[Saved data entries]
↓

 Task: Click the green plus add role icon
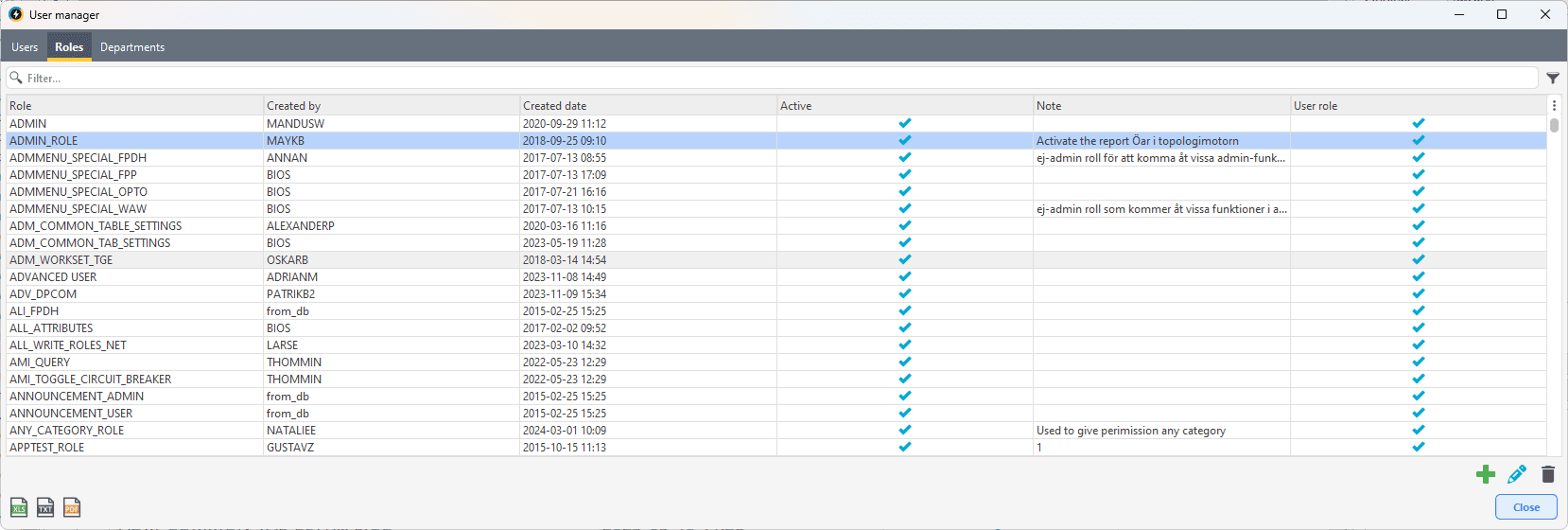pyautogui.click(x=1486, y=474)
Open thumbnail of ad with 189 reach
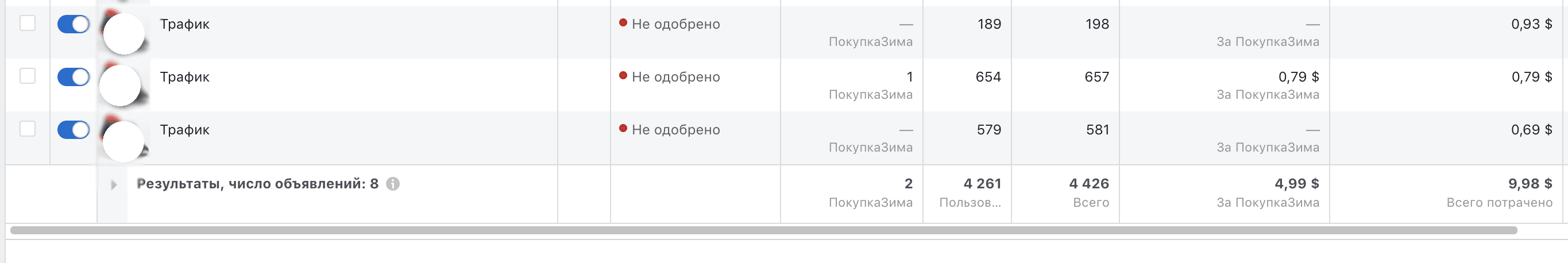The image size is (1568, 263). (123, 32)
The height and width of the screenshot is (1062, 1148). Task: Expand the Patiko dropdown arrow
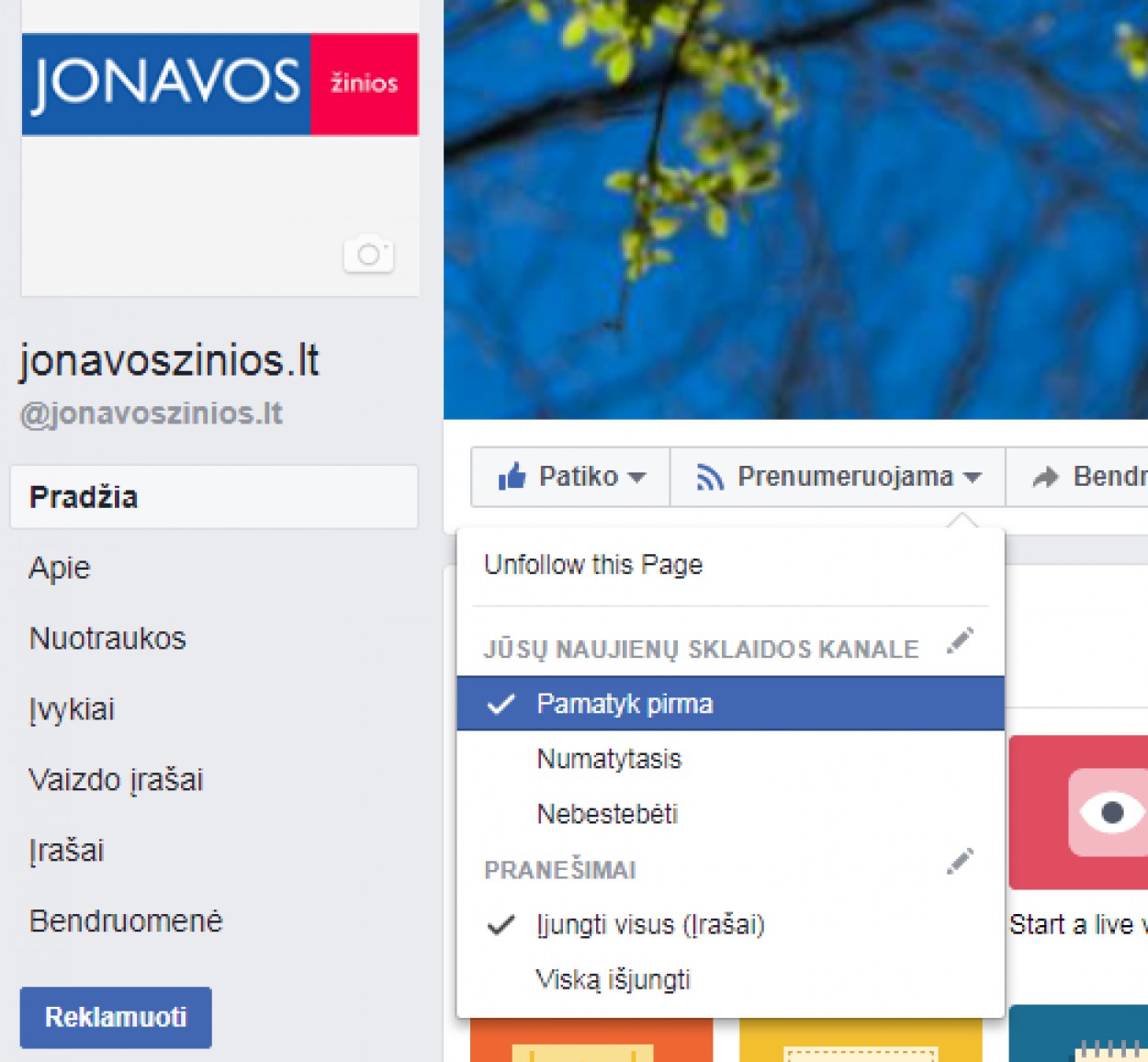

↑

Activity: The answer is the complete set of records, copied exactly, with pictures omitted.

Response for this exercise:
 Task: Click the green plus add role icon
pyautogui.click(x=1486, y=474)
Open thumbnail of ad with 189 reach
The image size is (1568, 263). (123, 32)
The height and width of the screenshot is (1062, 1148). Task: Expand the Patiko dropdown arrow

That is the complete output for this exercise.